Figure 2.

Effect of carbon sources on chronological aging and stress response. (A) Chronological survival of wild-type (DBY746) cells in different media. Day 3 cells were washed and transferred to MES buffer in the presence of different carbon sources at the indicated concentrations. All media were adjusted to the same pH as the control (buffer only). (B) Stress resistance assay of wild-type strain (DBY746) 24 h after the switch to various buffers. Cells were heated for 100 min at 55 °C or treated with 70 mm H₂O₂ for 30 min. A representative experiment was shown. (C, D) LacZ reporter assay. Wild-type cells with chromosomally integrated STRE- or PDS-LacZ reporter genes were switched to buffer containing different carbon sources after three days of growth in standard SDC medium.

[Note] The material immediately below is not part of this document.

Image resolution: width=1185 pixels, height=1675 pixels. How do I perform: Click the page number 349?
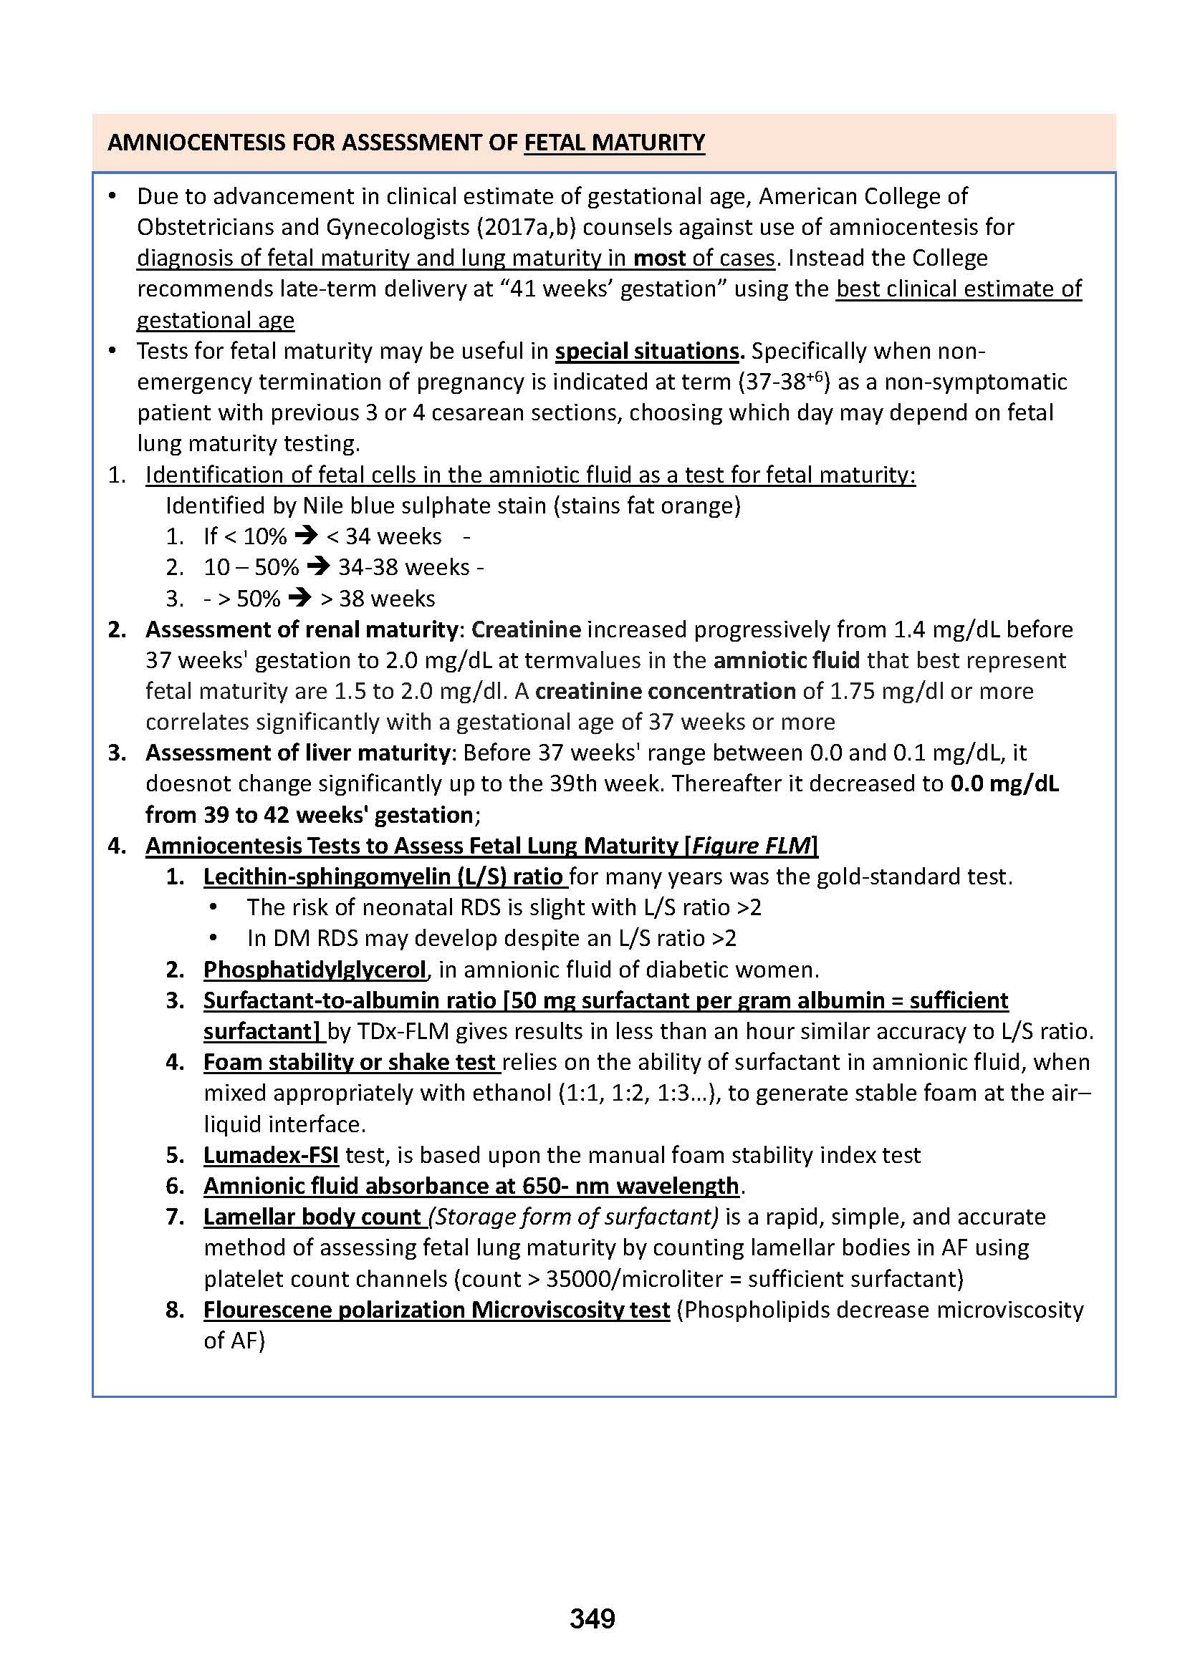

The STRE-LacZ (C) and PDS-LacZ (D) activities were measured 8 h and 24 h after the switch. Data shown are mean ± SEM (n = 3–4). (E, F) Wild-type (DBY746) cells were transferred to 40 mm MES buffer (pH 6, pH 4) supplemented with ethanol (0.8%) or acetic acid (50 mm) after two days of growth in SDC medium. The STRE-LacZ (E) and PDS-LacZ (F) activities were measured 4, 8, and 24 h after the switch (n = 3). Star denotes P < 0.05; double stars denote P < 0.01. (G, H) Wild-type cells were grown in SDC medium under the standard condition with limited aeration (aluminum caps) or high aeration condition (loose plastic caps). Extracellular acetate and ethanol concentrations were measured every other day.